The press reports quite often the lie that “employers are unable to fill many jobs due to lack of skills in the available work force” — that is intended to mollify or to temper criticism. They also advertise jobs requiring enormous skills and then offer a pittance, no benefits part time, that sort of BS. I have no doubt this is a conspiracy to hold down wages and make people work harder. Some day there will be a reckoning, I believe.
I would add, “the laws of supply vs demand” would probably hold for perishable goods and that’s probably how these “laws” became lore
“This seems to be a recurring problem at the WAPO, like when they tell us about the multi-trillion dollar shortfall projected for Social Security without pointing out that it is equal to around 0.6 percent of future GDP.”
Making statements about what the GDP will be in the future based on non-reality based, non-empirical models is not an exercise that even neoclassical economists should be engaging in.
Anyway, not only will we have a bad GDP in the future, it’s increasingly looking like we won’t even have a GDP period. And it will not just be college graduates who can look forward to not having a job soon.
Nikes aren’t a gallon of gas, and your quartz rock is not a loaf of bread or a pound of hamburger; this in reference to real life and real people who have to have food and transportation.
Go to this website http://wp.me/p2vRlu-4
DWBartoo, I Faxd a congressman a copy of that website and I saw him on C-Span yesterday. Bigger than shit, he said the gasoline prices were due to international markets and there was nothing they could do about it. That international market is the New York Mercantile Exchange where the “market manipulators” do their thing, and they can make the price of gas go down, they can make the price of gas go up, they can make the price of gas jump around and do the “hucklebuck”.
These people are “bots”. Some are “Romneybots”, while others are “Obamabots”.
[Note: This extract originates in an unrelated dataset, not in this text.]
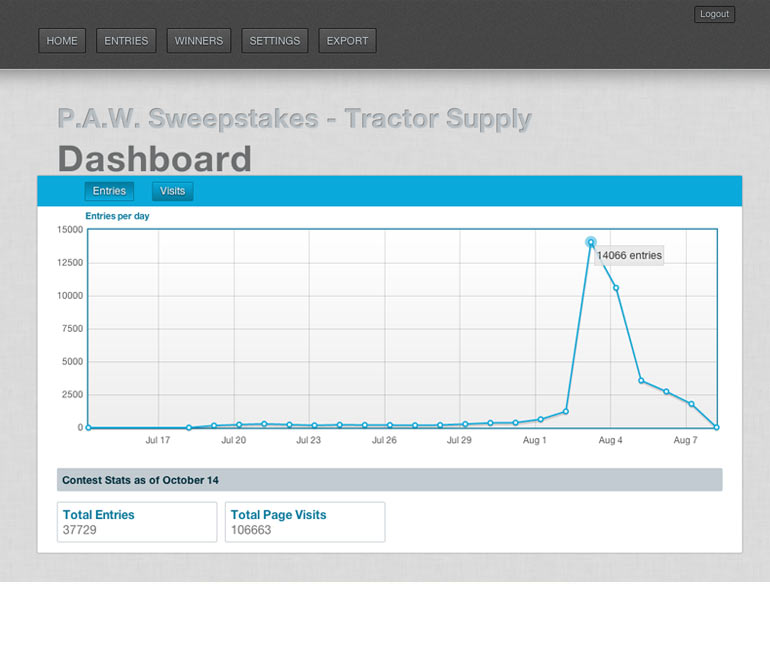Click the Total Entries stat box
The image size is (770, 660).
point(137,522)
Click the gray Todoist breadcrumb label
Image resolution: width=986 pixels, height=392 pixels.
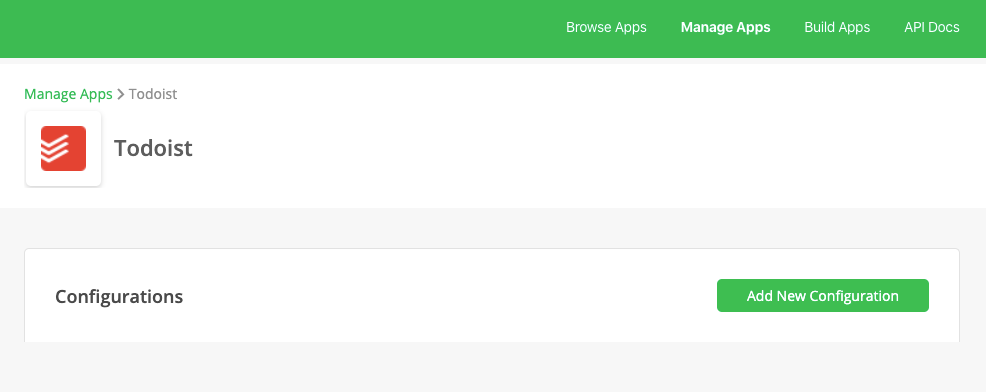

“You People” better get used to the fact our 1% nobility masters seek to enslave us or make us endentured servants/serfs, and elminate our civil liberities (can’t have any civil disobedience that threatens their wealth and power brought about by a little free speeach and freedom of assembly you know). Bring back the middle ages. What!? Are there no workhouses? Are there no prisons? (plenty of those unfortunately). Get used to being poor and financially insecure.
BTW wages are lower than ever relative to cost of living. I heard an economist the other day say that if the minimum wage of the early 90s had been adjusted for inflation, today it would be somewhere around $9.50 per hour. Wonderful.
And Barack Obama can say “I helped”.
My son, who is over 30, is in the same boat. I worked and sacrificed to send him through college.
When he told me he couldn’t get a job, I thought he wasn’t trying hard enough, so I took his stellar credentials and began to apply for jobs. So far I haven’t gotten hired, plus they want all kind of ridiculous experience qualifications that no college grad would have.
Thanks for the link. Required FDL reading. If that doesn’t make your blood boil, what will?
I’m glad you appreciated it. Unfortunately these politicians are only seeing what they want to see and no more. They’ll continue to run back and forth across the country talking about nothing.